===== DATA LINES =====

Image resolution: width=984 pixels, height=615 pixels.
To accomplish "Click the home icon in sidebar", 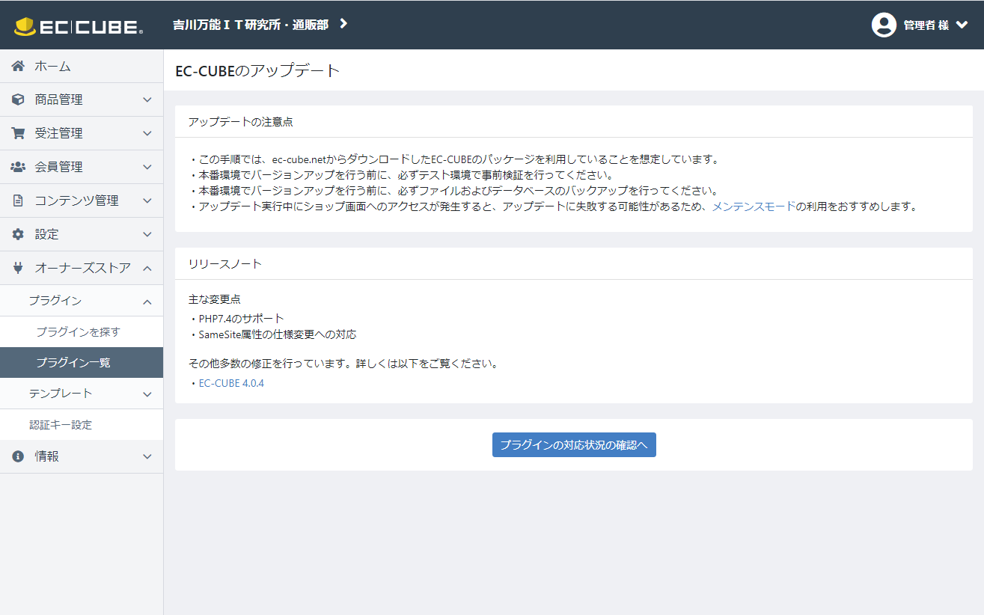I will [18, 66].
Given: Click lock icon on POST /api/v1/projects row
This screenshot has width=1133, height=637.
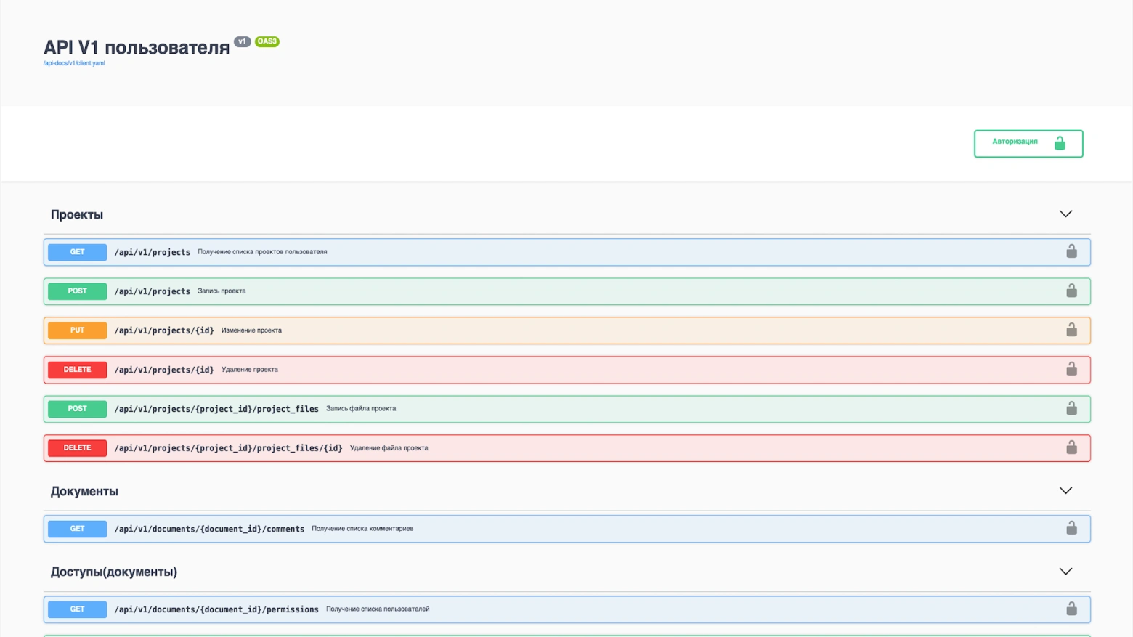Looking at the screenshot, I should (1071, 291).
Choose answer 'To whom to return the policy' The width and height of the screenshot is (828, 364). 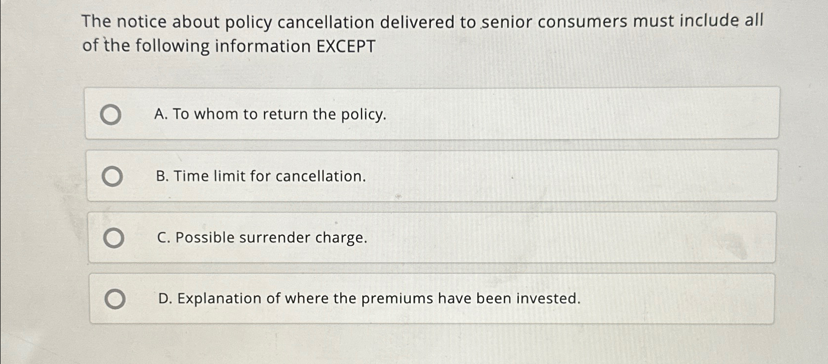270,114
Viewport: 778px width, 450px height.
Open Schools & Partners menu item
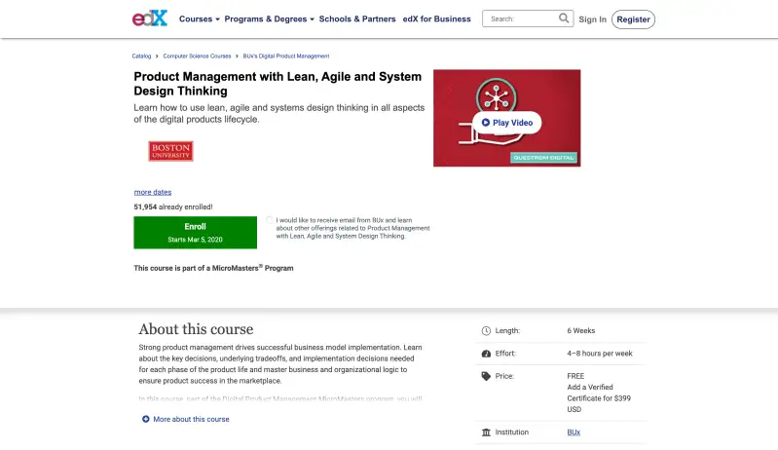[x=357, y=19]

=====

* EXERCISE DIRECTIONS: Convert the records above, from the line with "Viewport: 778px width, 450px height." through the end of the records, into a two-column CSV with the columns instruction and answer. Use one row per record, put each value in a single quoted field with line breaks changed to spaces, and omit the pictures.

* RESULT OF THE TASK:
instruction,answer
"Viewport: 778px width, 450px height. Open Schools & Partners menu item","[x=357, y=19]"